__DIRECTIONS FOR THIS TASK__. Copy out each line of the material in which the word "output" appears.

__PROVIDED RECORDS__.
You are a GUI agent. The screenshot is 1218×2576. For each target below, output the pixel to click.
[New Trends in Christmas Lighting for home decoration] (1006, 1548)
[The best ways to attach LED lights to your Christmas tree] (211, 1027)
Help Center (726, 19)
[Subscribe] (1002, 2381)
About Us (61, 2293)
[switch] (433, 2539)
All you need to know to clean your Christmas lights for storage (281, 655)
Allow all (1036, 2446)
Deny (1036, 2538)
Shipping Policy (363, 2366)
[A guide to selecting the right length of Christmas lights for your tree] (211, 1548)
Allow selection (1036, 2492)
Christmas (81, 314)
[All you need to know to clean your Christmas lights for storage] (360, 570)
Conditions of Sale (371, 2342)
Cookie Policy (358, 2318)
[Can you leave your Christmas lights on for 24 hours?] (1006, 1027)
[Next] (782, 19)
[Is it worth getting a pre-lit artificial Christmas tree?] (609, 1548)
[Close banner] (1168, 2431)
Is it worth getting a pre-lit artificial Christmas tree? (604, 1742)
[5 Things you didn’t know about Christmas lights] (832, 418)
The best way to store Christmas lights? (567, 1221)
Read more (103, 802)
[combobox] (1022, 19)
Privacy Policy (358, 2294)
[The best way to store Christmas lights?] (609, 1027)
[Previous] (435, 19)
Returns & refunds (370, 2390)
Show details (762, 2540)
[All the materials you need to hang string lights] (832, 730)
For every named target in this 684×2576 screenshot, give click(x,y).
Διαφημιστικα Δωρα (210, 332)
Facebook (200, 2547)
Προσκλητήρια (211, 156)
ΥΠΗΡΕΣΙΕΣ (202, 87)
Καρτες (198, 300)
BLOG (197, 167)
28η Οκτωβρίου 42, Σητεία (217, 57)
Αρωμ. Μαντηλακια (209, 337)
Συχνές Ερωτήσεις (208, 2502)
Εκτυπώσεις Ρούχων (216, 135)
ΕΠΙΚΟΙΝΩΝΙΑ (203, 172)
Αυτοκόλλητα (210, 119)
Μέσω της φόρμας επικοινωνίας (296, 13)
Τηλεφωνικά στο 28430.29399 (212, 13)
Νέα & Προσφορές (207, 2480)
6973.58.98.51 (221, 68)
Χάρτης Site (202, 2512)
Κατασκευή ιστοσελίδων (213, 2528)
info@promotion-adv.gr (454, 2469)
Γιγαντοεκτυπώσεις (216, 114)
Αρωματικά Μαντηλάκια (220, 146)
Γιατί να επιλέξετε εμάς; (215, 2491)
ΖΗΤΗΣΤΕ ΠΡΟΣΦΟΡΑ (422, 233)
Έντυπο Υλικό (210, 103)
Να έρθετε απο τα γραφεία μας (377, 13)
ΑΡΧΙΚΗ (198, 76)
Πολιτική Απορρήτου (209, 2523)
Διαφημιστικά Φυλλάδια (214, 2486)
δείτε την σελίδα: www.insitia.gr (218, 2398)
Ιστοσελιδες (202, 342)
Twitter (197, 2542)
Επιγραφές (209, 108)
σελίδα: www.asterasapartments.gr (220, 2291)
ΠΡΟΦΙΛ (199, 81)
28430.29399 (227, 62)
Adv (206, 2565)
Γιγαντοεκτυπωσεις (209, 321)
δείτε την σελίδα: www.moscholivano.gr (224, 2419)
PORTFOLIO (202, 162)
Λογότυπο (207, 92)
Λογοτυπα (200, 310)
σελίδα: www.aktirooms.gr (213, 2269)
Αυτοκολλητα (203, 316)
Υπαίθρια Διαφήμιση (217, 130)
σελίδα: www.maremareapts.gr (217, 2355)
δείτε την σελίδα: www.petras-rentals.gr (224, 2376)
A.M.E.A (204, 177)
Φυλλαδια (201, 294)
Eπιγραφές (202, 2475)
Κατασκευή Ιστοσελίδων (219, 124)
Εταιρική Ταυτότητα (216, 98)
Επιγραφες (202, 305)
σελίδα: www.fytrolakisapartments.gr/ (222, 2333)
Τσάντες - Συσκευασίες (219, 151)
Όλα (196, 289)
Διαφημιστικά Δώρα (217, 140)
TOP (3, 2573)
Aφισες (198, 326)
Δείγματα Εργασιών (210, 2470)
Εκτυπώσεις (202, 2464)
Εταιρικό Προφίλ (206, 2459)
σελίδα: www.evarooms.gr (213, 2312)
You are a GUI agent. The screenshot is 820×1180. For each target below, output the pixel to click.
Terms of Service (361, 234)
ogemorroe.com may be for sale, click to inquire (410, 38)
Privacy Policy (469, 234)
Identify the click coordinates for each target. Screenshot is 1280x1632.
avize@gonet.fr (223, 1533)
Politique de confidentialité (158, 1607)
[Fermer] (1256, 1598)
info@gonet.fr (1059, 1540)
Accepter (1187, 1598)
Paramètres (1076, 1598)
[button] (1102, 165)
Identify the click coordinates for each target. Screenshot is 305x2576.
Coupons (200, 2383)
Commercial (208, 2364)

__RESPONSE TO THIS TASK__.
You are a GUI agent. The screenshot is 1218×2576. For each target below, output the pixel to click.
You are a GUI agent. The screenshot is 820×1180. For each target below, output the pixel to click.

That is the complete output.